__Exercise instructions__.
Write out the full text about André Azoulay below without changing any of its wording, punctuation, or line breaks.

__Text__.
Senior adviser to King Mohammed VI
Personal details
Born (1941-04-17) 17 April 1941 (age 73)
Essaouira, Morocco
Nationality Moroccan

André Azoulay (born 17 April 1941) is a senior adviser to King Mohammed VI of Morocco.[1] He previously advised Mohammed's father, King Hassan II. He currently presides over the Anna Lindh Euro-Mediterranean Foundation for the Dialogue Between Cultures, based in Alexandria, Egypt. He is also President of the Executive Committee of the Foundation for the Three Cultures and the Three Religions, based in Seville, Spain, a founding member of the C-100 Davos Forum for the Dialogue of Civilisations and religions, and was formerly Executive Vice-President of the BNP Paribas, Paris.

In 1966 he left Morocco to start a new life in Paris, hence becoming one of the hundreds of thousands of Moroccan Jews who emigrated from Morocco to North America, Europe or Israel.

Azoulay is a common Sephardic Jewish surname.

Public work[edit]

According to Azoulay, "Moroccan Jewish memories are many centuries old. We know it has not all been rosy. There are black pages. But the Moroccan Jewish past has nothing to do with the history of the Jews during that same period in the West. In Morocco we have seen no deportations, no Nazism, no concentration camps and no Inquisition whatsoever. Rather, we have seen Jews and Muslims living together and respecting each other"[citation needed].

Collected data
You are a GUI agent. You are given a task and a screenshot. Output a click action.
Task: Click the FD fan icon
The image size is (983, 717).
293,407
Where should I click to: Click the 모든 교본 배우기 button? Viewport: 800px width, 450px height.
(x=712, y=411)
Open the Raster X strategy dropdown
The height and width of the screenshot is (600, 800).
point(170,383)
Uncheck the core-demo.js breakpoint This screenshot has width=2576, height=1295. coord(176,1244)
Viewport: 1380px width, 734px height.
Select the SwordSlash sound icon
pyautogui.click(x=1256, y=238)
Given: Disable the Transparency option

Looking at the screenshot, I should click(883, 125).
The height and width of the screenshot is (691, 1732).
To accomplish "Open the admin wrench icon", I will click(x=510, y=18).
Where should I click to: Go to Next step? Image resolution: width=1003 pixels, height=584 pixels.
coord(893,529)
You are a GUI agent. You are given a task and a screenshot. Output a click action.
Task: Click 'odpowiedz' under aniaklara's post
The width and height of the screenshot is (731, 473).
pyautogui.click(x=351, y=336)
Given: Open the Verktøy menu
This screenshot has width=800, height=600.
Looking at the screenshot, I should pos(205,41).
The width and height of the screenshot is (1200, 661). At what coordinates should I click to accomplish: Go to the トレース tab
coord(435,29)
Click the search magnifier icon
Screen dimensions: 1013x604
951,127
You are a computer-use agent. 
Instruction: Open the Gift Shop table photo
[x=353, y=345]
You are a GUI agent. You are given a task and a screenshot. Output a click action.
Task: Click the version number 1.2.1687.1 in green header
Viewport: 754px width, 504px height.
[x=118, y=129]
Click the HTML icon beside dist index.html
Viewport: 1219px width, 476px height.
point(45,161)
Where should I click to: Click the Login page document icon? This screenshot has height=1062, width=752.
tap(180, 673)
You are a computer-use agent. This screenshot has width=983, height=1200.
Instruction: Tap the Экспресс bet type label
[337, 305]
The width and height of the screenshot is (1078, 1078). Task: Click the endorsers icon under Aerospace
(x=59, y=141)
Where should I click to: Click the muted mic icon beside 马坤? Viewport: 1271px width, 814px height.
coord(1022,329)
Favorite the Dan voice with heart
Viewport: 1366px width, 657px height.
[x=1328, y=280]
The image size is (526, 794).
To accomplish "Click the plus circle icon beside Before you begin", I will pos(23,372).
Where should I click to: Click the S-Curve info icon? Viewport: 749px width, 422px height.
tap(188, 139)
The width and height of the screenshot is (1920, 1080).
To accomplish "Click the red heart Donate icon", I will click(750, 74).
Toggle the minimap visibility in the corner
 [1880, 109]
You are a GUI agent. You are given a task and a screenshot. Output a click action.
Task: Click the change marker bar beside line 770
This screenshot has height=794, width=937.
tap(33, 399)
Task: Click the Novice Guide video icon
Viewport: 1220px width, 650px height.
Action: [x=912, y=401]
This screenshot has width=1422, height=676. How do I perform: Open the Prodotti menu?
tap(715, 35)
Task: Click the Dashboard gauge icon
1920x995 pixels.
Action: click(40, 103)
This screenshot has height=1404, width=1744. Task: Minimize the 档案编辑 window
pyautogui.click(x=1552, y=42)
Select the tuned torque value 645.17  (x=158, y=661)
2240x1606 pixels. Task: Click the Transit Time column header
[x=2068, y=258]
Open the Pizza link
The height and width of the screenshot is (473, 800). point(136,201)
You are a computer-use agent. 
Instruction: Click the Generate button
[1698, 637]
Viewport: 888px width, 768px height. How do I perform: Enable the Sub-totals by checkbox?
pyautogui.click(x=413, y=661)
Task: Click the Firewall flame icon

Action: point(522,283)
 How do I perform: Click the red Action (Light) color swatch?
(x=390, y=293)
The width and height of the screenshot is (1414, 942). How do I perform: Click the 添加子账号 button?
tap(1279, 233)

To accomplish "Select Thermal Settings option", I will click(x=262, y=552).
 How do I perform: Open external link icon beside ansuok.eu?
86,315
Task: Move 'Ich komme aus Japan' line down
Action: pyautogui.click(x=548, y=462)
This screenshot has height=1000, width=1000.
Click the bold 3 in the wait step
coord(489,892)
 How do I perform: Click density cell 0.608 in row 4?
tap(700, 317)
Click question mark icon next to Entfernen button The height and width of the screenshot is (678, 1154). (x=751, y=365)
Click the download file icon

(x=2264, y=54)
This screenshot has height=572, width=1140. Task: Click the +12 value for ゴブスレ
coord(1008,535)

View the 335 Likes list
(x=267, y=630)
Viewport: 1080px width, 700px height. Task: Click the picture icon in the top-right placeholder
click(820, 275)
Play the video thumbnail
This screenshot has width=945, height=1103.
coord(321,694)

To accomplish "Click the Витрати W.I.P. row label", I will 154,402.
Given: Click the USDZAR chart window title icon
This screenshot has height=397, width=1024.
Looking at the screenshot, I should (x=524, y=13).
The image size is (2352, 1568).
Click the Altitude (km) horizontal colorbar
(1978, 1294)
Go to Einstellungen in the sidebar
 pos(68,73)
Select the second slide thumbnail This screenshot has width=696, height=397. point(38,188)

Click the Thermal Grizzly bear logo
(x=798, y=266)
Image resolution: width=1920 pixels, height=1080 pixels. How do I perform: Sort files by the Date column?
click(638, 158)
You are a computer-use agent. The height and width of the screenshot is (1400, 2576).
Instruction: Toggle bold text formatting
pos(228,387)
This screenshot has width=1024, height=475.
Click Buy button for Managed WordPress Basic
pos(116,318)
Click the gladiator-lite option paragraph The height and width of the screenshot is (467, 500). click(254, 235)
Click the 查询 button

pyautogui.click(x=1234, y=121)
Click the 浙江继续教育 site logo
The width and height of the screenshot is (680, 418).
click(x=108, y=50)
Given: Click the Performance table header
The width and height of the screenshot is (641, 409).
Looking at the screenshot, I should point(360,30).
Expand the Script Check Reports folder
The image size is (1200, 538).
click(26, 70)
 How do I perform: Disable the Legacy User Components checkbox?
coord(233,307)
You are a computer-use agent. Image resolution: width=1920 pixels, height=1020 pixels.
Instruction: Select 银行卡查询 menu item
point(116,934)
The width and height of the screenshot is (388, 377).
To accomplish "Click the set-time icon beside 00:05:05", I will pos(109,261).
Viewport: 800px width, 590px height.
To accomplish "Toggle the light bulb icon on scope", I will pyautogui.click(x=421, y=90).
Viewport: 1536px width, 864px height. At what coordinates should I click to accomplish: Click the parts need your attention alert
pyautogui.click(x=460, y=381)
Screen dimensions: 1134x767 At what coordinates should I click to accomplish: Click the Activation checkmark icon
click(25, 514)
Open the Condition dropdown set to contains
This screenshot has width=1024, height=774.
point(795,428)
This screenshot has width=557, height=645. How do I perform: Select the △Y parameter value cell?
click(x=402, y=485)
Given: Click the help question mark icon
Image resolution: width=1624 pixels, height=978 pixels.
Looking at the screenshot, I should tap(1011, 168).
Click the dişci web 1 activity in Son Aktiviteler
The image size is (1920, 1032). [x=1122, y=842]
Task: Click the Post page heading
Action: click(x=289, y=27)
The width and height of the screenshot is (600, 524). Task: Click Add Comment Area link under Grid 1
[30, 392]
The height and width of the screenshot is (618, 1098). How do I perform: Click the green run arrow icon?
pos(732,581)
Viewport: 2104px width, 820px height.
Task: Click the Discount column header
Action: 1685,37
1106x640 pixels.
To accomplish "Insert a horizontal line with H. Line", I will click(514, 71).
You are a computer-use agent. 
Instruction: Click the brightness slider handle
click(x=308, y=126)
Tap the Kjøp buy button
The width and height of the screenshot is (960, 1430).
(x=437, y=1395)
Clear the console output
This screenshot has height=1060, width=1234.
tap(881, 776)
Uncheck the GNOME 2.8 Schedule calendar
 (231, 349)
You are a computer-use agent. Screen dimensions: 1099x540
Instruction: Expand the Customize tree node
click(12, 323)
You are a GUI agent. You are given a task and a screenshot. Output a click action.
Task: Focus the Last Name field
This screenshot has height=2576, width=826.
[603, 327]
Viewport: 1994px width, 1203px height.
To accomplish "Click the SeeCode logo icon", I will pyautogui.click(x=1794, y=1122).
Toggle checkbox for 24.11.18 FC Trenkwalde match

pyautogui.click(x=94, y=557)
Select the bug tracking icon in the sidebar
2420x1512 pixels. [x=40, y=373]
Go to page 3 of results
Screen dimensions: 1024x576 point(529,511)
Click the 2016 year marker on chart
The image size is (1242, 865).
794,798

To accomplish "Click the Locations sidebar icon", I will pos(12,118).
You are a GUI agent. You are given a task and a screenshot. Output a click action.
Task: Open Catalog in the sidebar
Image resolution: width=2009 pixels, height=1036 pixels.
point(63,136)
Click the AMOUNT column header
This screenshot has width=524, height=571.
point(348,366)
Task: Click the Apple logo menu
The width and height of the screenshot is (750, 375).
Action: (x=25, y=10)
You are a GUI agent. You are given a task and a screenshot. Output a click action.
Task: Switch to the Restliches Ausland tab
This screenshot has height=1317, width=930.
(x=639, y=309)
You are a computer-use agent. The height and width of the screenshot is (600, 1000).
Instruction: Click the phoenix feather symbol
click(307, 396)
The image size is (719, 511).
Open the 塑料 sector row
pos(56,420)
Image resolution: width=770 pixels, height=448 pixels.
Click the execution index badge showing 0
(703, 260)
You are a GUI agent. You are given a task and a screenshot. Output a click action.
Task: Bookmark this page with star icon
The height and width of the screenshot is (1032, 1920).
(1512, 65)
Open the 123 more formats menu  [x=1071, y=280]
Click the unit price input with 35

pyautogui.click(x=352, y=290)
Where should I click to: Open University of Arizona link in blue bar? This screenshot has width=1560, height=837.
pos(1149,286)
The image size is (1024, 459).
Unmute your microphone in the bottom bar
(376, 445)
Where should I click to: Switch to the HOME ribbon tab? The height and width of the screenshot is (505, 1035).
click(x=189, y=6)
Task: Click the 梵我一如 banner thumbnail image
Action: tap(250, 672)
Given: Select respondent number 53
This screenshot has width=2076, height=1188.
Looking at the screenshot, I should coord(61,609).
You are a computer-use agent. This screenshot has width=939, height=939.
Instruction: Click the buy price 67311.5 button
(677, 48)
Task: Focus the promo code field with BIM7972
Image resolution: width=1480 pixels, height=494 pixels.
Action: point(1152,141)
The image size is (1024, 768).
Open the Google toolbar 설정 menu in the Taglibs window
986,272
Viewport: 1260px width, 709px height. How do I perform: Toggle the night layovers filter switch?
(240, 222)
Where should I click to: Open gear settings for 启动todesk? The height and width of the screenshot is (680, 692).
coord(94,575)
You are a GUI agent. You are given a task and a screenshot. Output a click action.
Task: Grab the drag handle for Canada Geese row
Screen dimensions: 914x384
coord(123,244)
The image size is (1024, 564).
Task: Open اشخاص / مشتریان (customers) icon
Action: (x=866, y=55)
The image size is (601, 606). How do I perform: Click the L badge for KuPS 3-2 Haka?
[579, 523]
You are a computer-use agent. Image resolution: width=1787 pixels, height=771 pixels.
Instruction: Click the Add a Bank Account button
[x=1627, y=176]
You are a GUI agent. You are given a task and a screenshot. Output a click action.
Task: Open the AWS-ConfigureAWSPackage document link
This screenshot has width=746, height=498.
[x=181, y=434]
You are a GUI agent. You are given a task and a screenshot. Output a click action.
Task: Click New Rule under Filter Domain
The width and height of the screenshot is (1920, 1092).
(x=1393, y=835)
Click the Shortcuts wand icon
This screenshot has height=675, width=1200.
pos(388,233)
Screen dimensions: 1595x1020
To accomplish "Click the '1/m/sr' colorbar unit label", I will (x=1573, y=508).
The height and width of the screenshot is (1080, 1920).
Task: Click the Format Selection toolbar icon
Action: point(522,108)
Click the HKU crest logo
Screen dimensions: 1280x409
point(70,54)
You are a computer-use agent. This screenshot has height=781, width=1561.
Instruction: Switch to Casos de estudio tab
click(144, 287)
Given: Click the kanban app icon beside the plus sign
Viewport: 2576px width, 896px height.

__Written reply__.
Senior adviser to King Mohammed VI
Personal details
Born (1941-04-17) 17 April 1941 (age 73)
Essaouira, Morocco
Nationality Moroccan

André Azoulay (born 17 April 1941) is a senior adviser to King Mohammed VI of Morocco.[1] He previously advised Mohammed's father, King Hassan II. He currently presides over the Anna Lindh Euro-Mediterranean Foundation for the Dialogue Between Cultures, based in Alexandria, Egypt. He is also President of the Executive Committee of the Foundation for the Three Cultures and the Three Religions, based in Seville, Spain, a founding member of the C-100 Davos Forum for the Dialogue of Civilisations and religions, and was formerly Executive Vice-President of the BNP Paribas, Paris.

In 1966 he left Morocco to start a new life in Paris, hence becoming one of the hundreds of thousands of Moroccan Jews who emigrated from Morocco to North America, Europe or Israel.

Azoulay is a common Sephardic Jewish surname.

Public work[edit]

According to Azoulay, "Moroccan Jewish memories are many centuries old. We know it has not all been rosy. There are black pages. But the Moroccan Jewish past has nothing to do with the history of the Jews during that same period in the West. In Morocco we have seen no deportations, no Nazism, no concentration camps and no Inquisition whatsoever. Rather, we have seen Jews and Muslims living together and respecting each other"[citation needed].